WAT NODIG IS >>
Schrijf de Kamerbrief over kennisveiligheid verder, te beginnen na de laatste zin die ervan getoond wordt.

Aan de Voorzitter van de Tweede Kamer der Staten-Generaal
Den Haag, 19 mei 2022
Op 9 februari 2022 (Kamerstuk 31 288, nr. 943) vond het commissiedebat kennisveiligheid en internationalisering plaats. Leden uit
uw Kamer hebben in dit debat aangegeven het belangrijk te vinden dat kennisinstellingen
goed zicht hebben op risico’s en dreigingen rondom kennisveiligheid en dat zij daarop
actie ondernemen. Ik heb deze leden in het debat toegezegd dat ik de Nederlandse kennisinstellingen
per brief zal oproepen om een portefeuillehouder kennisveiligheid aan te stellen en
om de risico’s en dreigingen rondom kennisveiligheid op korte termijn in kaart te
brengen. Op 4 april jl. is mijn brief aan de instellingen verstuurd. Uw Kamer heeft
daarvan een afschrift ontvangen.1 In deze brief licht ik graag de belangrijkste punten uit deze oproep toe.
Actief aan de slag met kennisveiligheid
In mijn brief doe ik een beroep op instellingen om actief aan de slag te gaan met
kennisveiligheid. Ik heb daar reeds belangrijke instrumenten voor gerealiseerd die
bestuurders van instellingen kunnen gebruiken om kennisveiligheid binnen hun instelling
te borgen. Op 31 januari jl. hebben de Nederlandse kennissector en de rijksoverheid
gezamenlijk de Nationale Leidraad Kennisveiligheid gepubliceerd en is ook het Rijksbrede
Loket Kennisveiligheid geopend. Om kennisveiligheid ook tot in de haarvaten van de
instellingen te laten landen is het nu zaak om de inhoud van de leidraad binnen de
instellingen te implementeren. Ik heb instellingen daarom opgeroepen om op bestuursniveau
een portefeuillehouder kennisveiligheid aan te stellen, een adviesteam kennisveiligheid
in te stellen, het veiligheidsbewustzijn binnen de hele organisatie te verhogen en
intern maatregelen te treffen om de weerbaarheid te verhogen. Het loket kennisveiligheid,
evenals de veldpartijen zoals UNL, VH, NWO, KNAW, NFU en de TO2-federatie kunnen instellingen
hier op verschillende manieren bij ondersteunen.

AANGELEVERDE GEGEVENS >>
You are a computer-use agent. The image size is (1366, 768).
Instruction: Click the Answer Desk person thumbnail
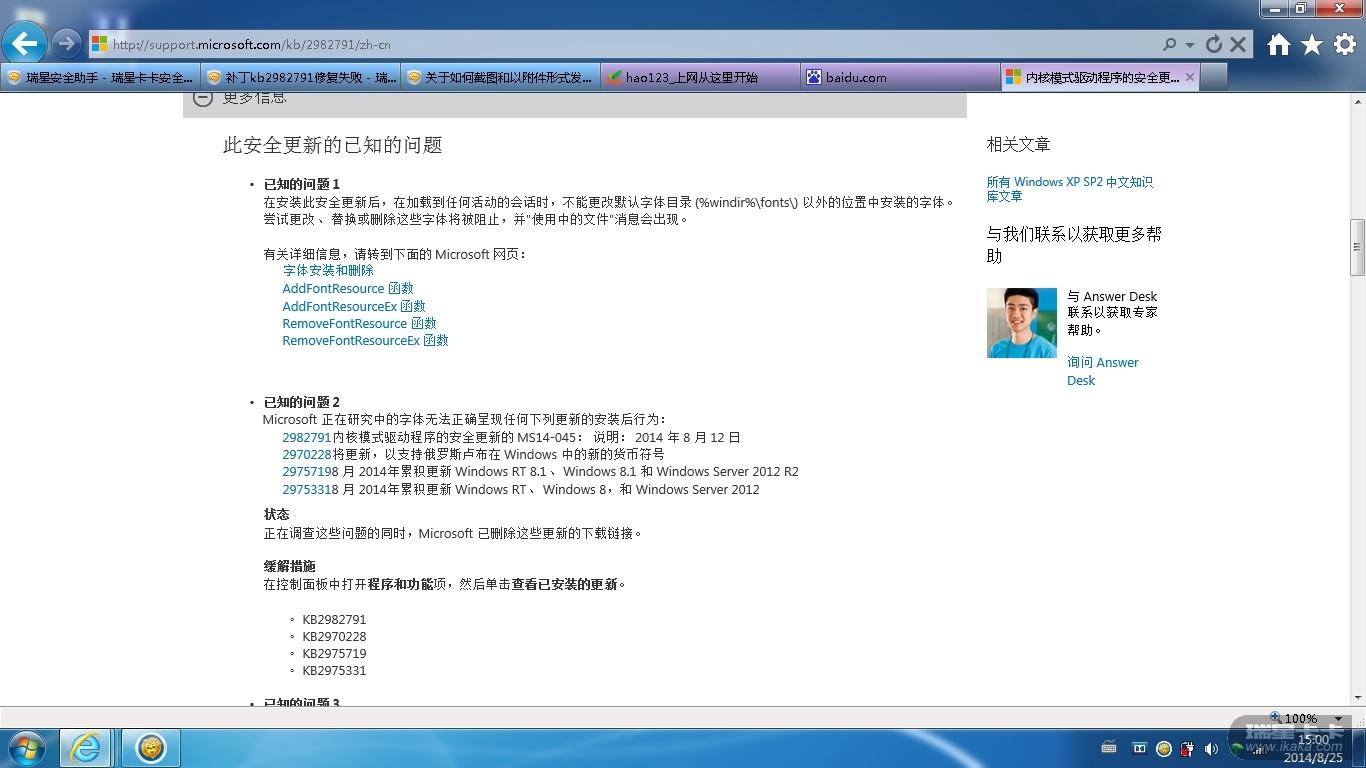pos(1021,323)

* * *

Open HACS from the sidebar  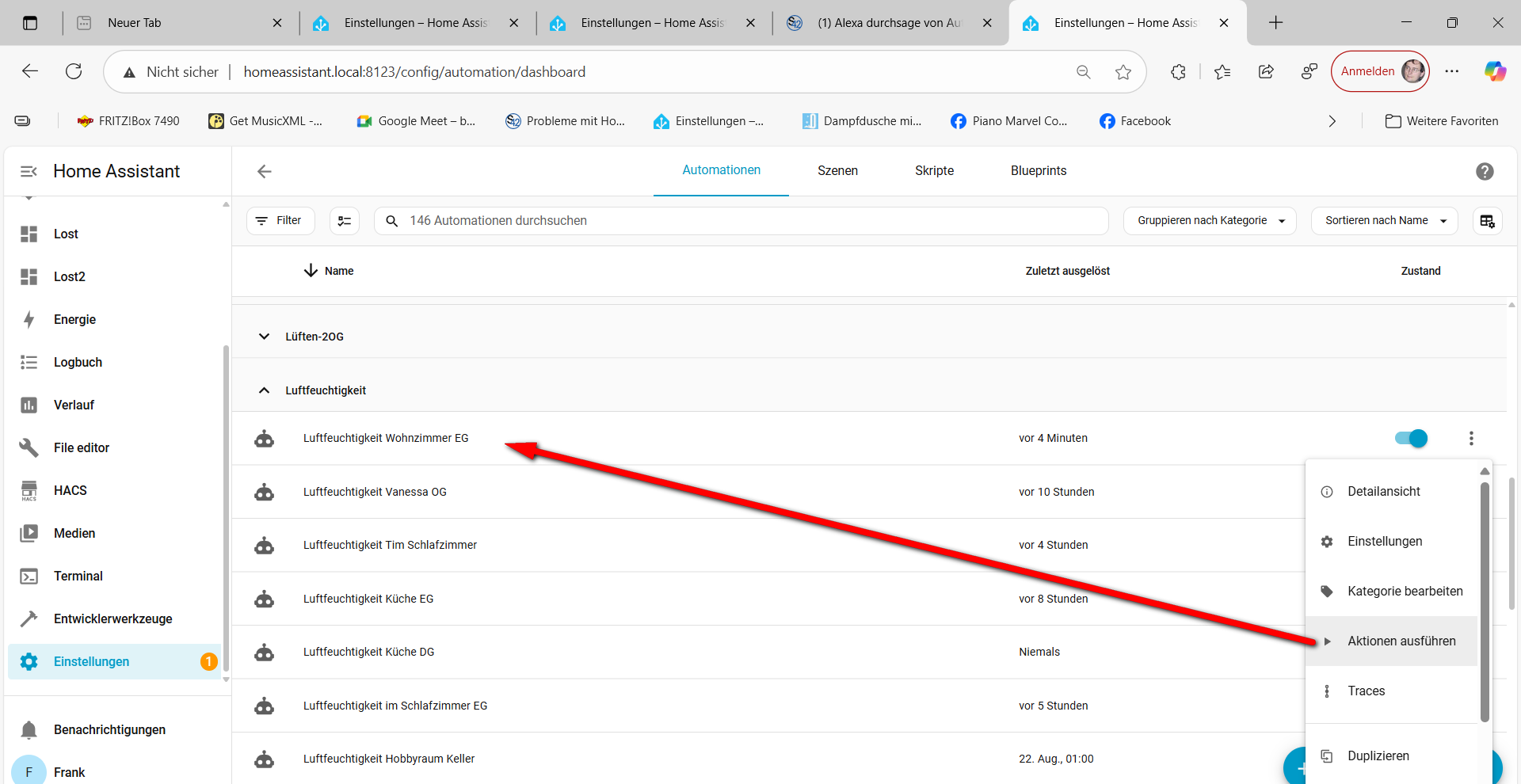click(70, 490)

--

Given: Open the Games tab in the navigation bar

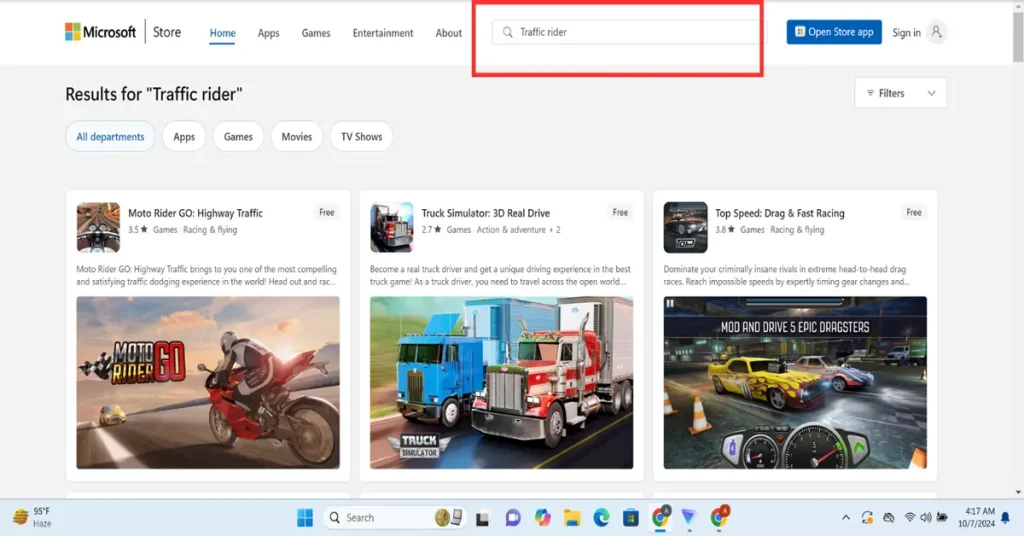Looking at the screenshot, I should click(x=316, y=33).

ANTWOORD OPDRACHT >>
Risico’s scherp in beeld
Daarnaast roep ik instellingen in mijn brief op om op korte termijn een risicoanalyse
rond kennisveiligheid uit te voeren of deze te actualiseren. Het doel van de risicoanalyse
is om op bestuursniveau een scherp en volledig beeld te krijgen van de bijzonder waardevolle
kennisdomeinen, risico’s en kwetsbaarheden binnen de instelling en om te achterhalen
waar eventueel verdere maatregelen nodig zijn. Ik vraag nadrukkelijk aandacht voor
het meenemen van risicovolle samenwerkingen en financieringsbronnen. Daarnaast vraag
ik instellingen om bestaande overeenkomsten te herzien of waar mogelijk te ontbinden
als de academische kernwaarden hierin onvoldoende zijn geborgd en/of als deze (grote)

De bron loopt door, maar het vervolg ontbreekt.